● Problem description
How many lines in the records below contain the word "icon"? Reply with the number alone.

● Records for the task
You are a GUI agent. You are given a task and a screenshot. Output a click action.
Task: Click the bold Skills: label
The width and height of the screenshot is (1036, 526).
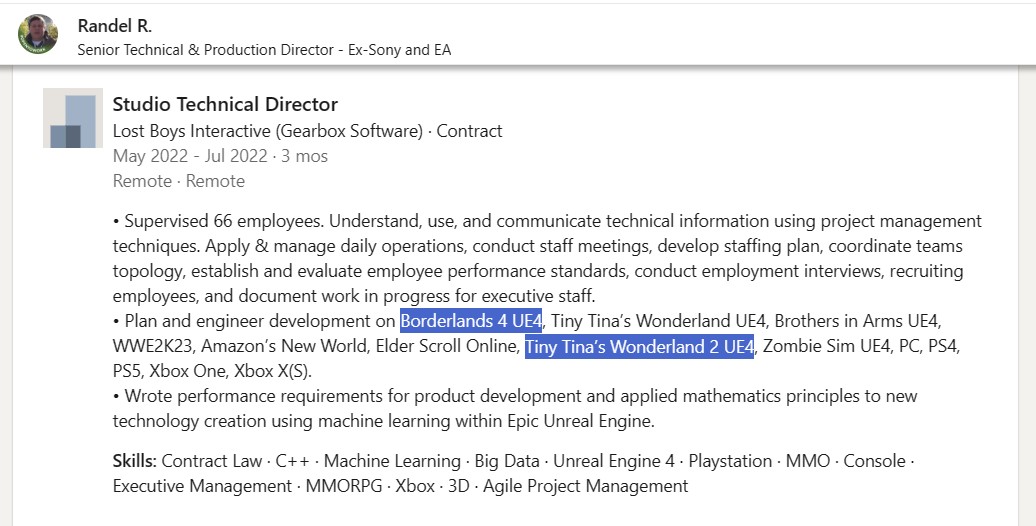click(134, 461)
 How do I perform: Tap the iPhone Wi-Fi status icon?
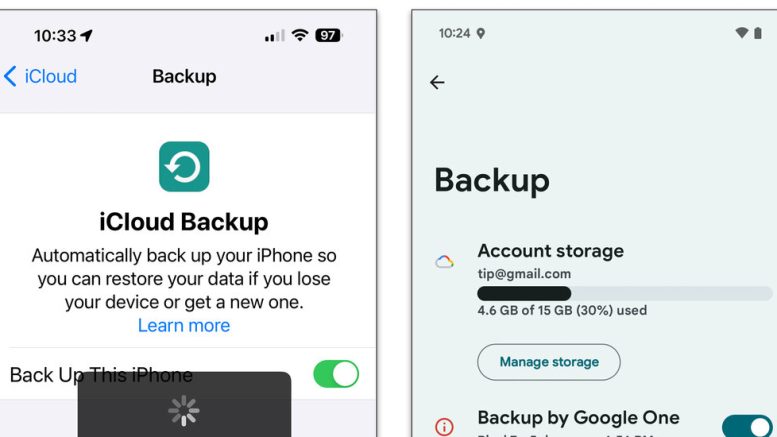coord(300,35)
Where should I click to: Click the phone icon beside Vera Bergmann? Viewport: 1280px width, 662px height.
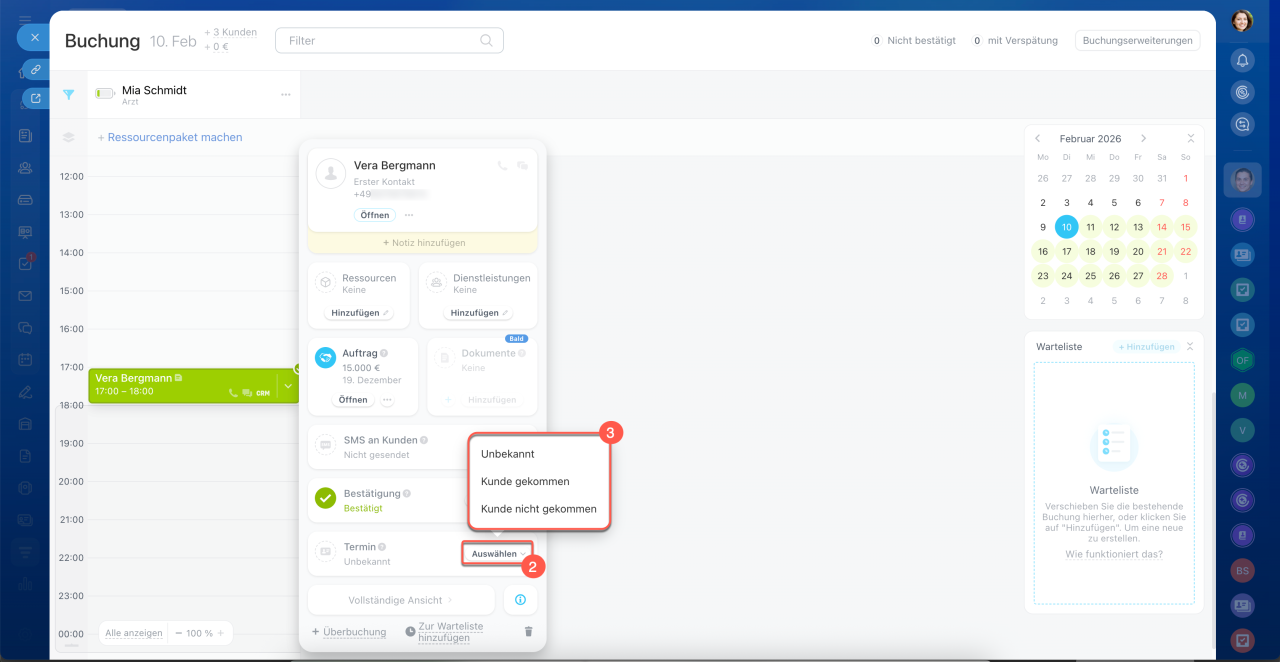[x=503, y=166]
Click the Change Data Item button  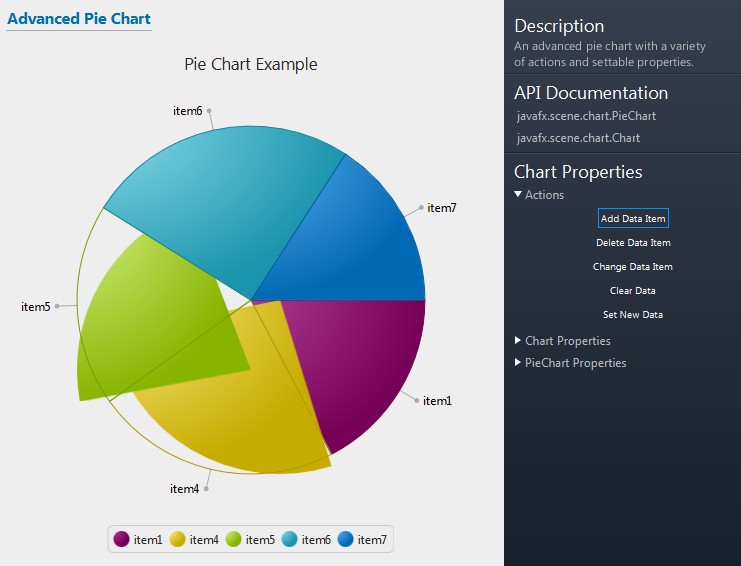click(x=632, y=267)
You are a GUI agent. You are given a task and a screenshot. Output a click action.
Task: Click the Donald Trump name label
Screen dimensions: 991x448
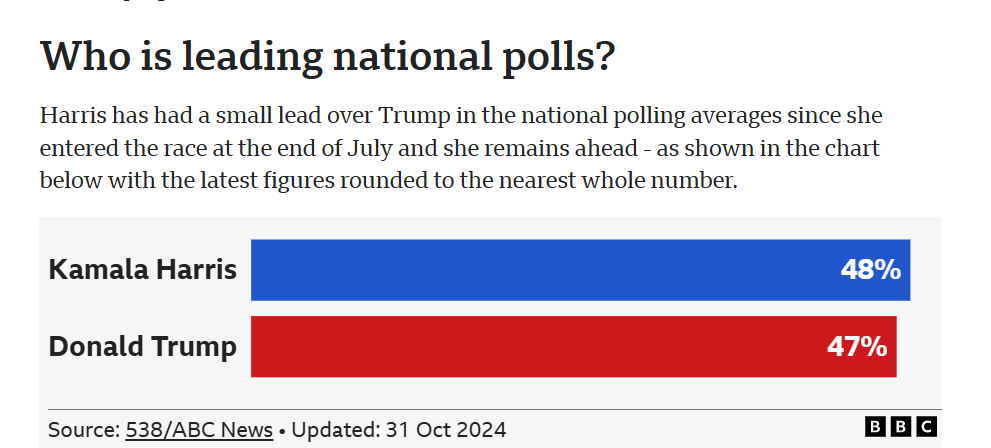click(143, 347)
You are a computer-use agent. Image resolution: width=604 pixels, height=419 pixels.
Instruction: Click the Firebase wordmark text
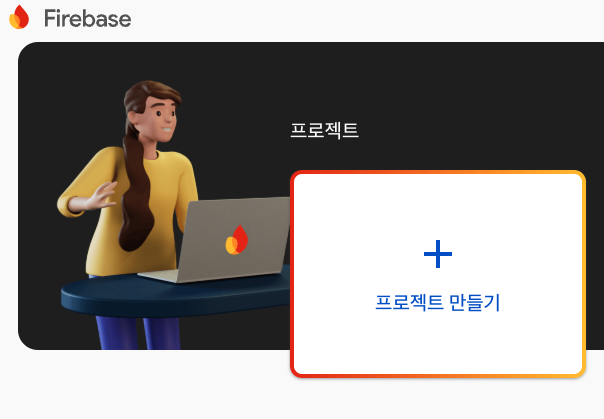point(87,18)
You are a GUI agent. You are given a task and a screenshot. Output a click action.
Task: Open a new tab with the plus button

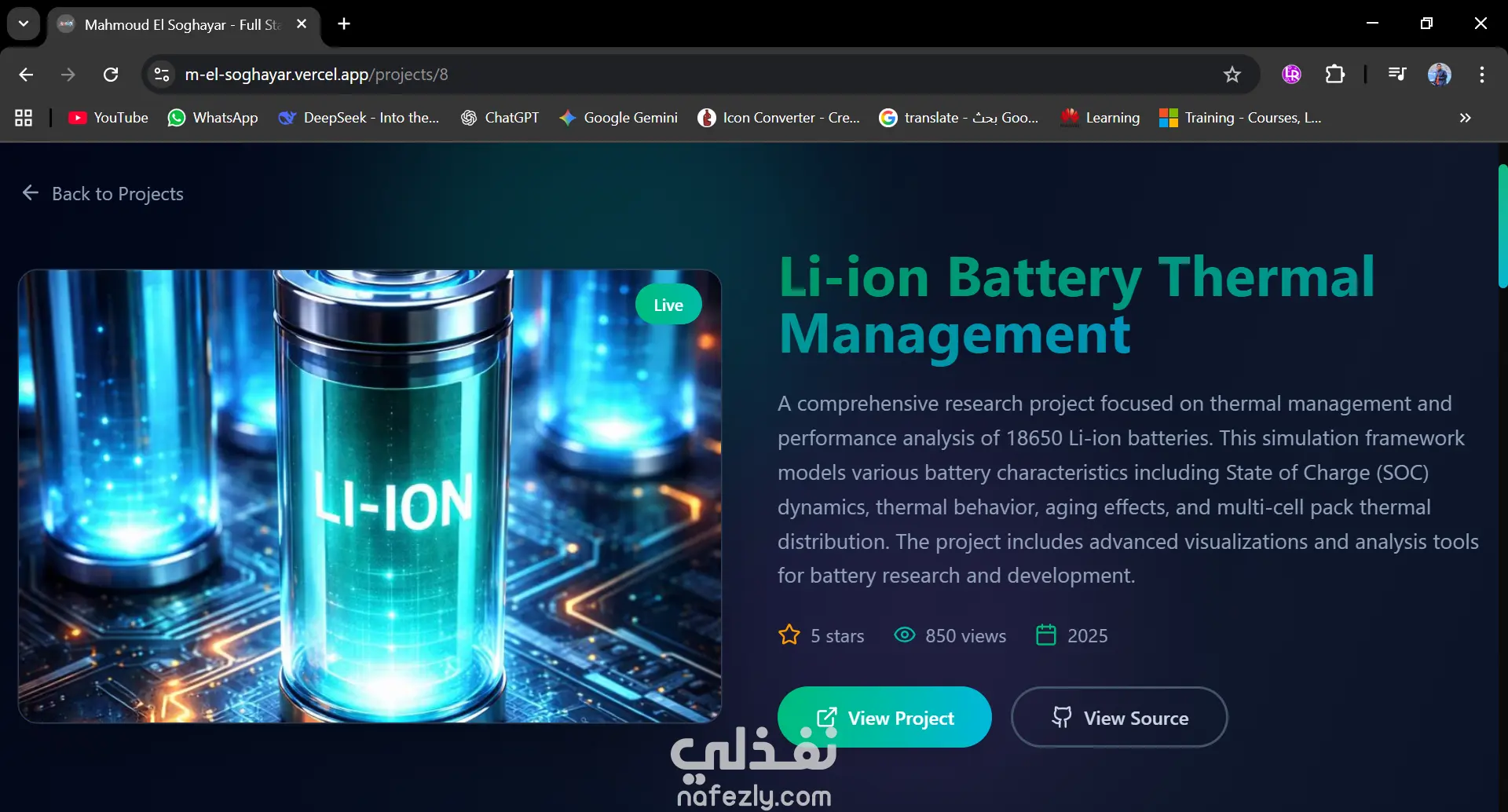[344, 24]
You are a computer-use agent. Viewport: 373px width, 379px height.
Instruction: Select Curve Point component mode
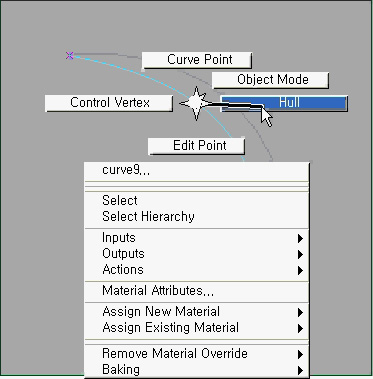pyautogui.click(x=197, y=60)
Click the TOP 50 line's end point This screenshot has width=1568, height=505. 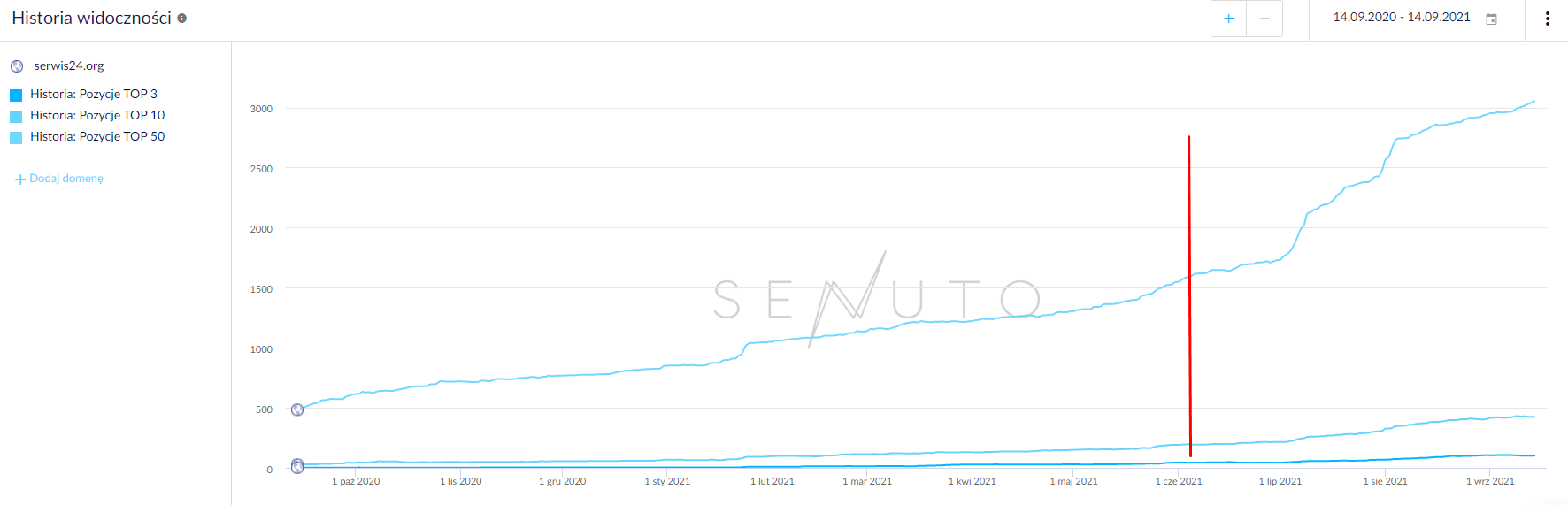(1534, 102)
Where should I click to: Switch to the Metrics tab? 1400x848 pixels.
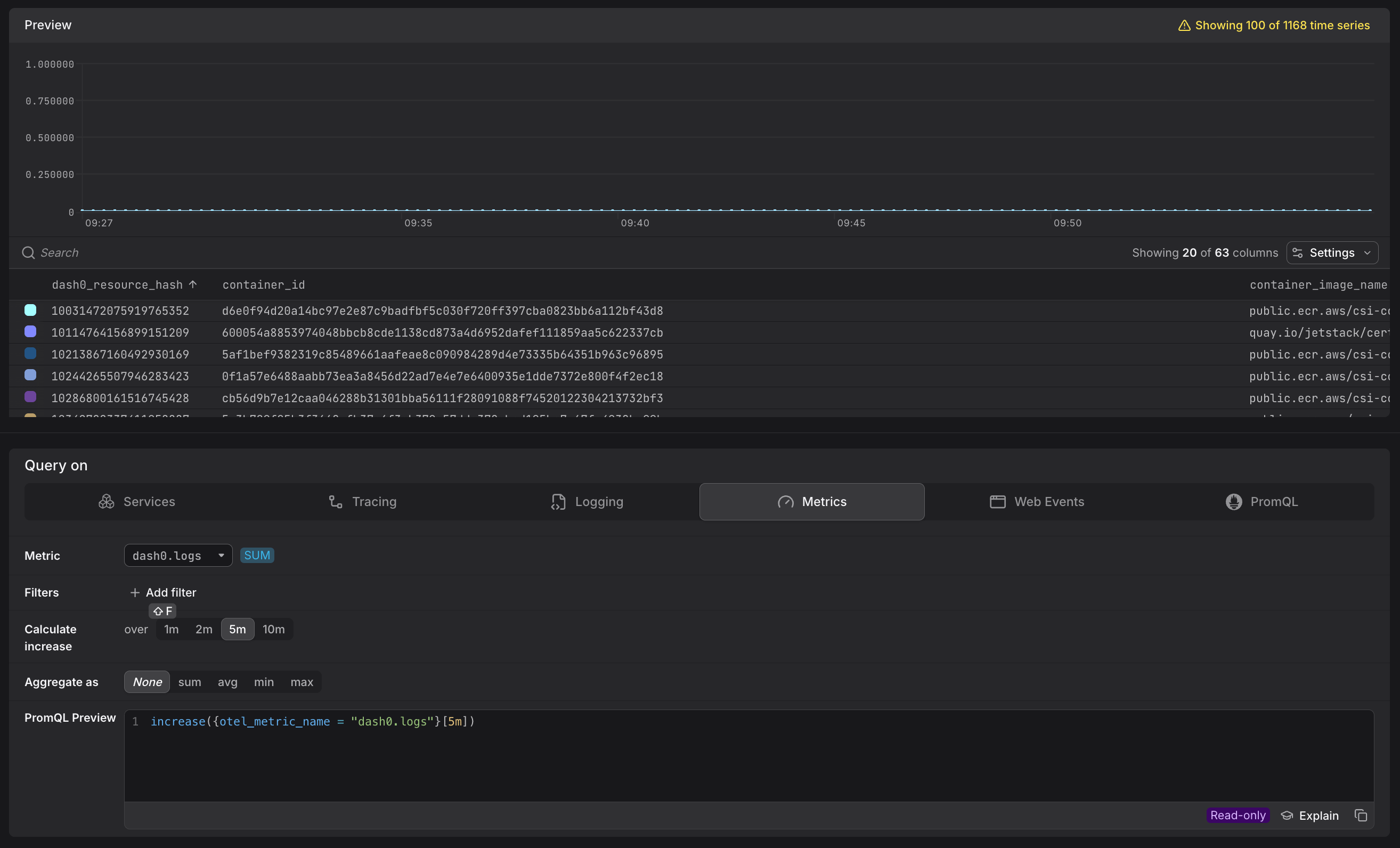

● Solution to this task
2